I have to start this post by stating that we have been reasonably lucky as special needs parents. We haven’t faced some of the debilitating sleep issues that have challenged so many others.

Sure, our middle daughter has had her fair share of sleep issues. She didn’t really sleep through until she was 5 or 6 years old after years of night terrors and anxiety. We even attended a sleep school to help her when she was a baby.

But for a number of years now sleep has not been a big issue for us.

That’s not to say that we haven’t had our moments or that we don’t struggle at all. It’s just that the other challenges that come with special needs parenting are generally harder for us to deal with.

It has helped that we have learned the best ways to encourage sleep in our family. These sleep solutions may not work for you, but they are currently helping us. If you are struggling with sleep in your family they may just be worth a try.


Sleep Solutions for Special Needs Families


I have broken up the solutions below to illustrate those that may help your kids and those that may help you as a special needs parent. These have worked for us but they may not work for everyone. However, if you are looking for a solution and you haven’t yet given these a shot, what do you have to lose (except more sleep?)
Sleep Solutions for Special Needs Parents - www.myhometruths.com

Sleep Solutions for Kids


Weighted Blanket
This has been one of the most successful strategies we have ever tried. Matilda, our girl with a history of sleep issues, sleeps much better when she has a weighted blanket and a weighted pillow toy on her. The weight calms her and gives her the deep pressure she craves in order to relax, calm down the body and find sleep. I can definitely recommend weighted items as a way to encourage sleep.

###

Decide whether each statement agrees with the post on sleep in special needs families, answering yes or no and quoting the words from the post that settle it. 1. The middle daughter slept through the night before she turned three. 2. The family went to a sleep school when the middle daughter was a baby. 3. The writer finds other special needs parenting challenges generally easier to handle than sleep.

DATASET CONTENT =

###

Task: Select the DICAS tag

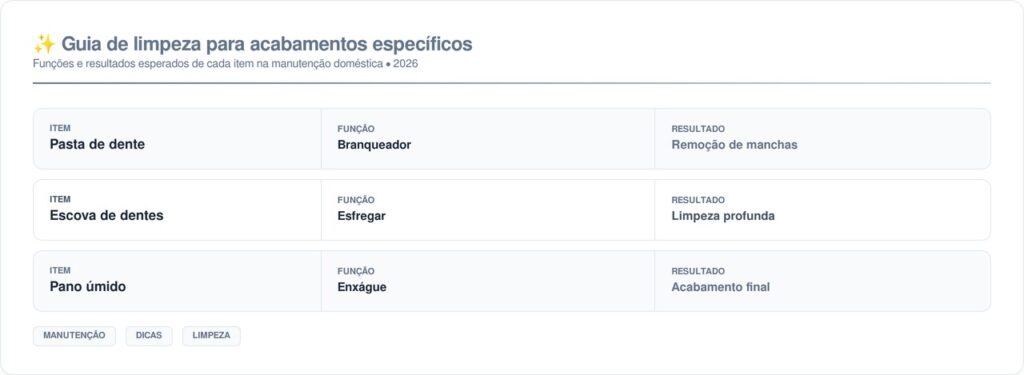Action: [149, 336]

###

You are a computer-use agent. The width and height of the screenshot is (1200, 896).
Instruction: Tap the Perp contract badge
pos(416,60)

###

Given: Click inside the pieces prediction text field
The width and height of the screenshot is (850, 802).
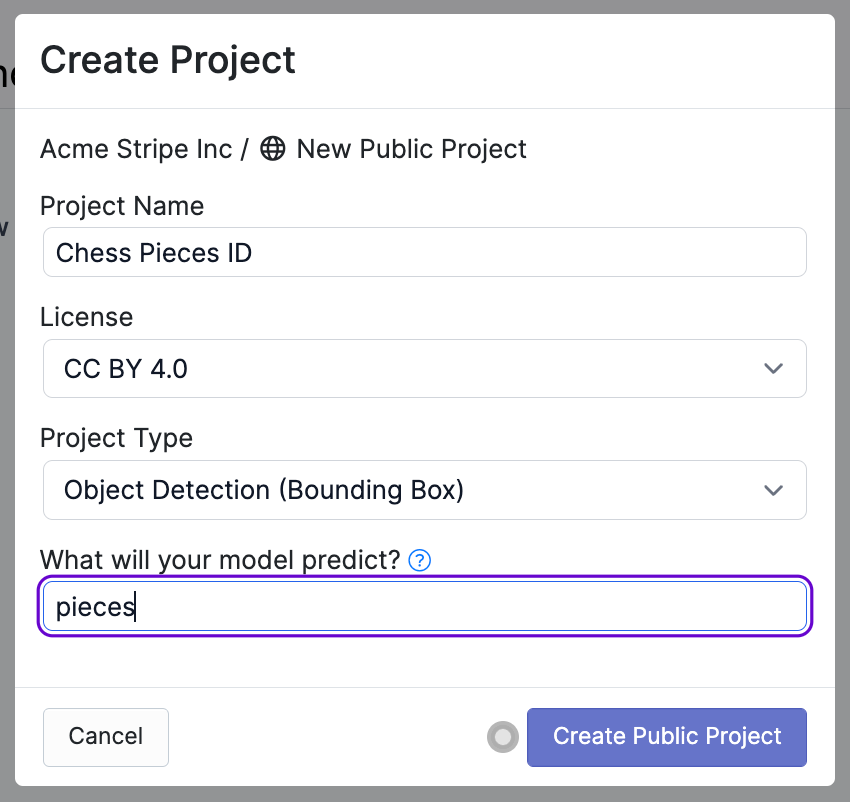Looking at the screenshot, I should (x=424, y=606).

###

EXERCISE ANSWER =
1. No: "She didn’t really sleep through until she was 5 or 6 years old"
2. Yes: "We even attended a sleep school to help her when she was a baby."
3. No: "the other challenges that come with special needs parenting are generally harder for us to deal with."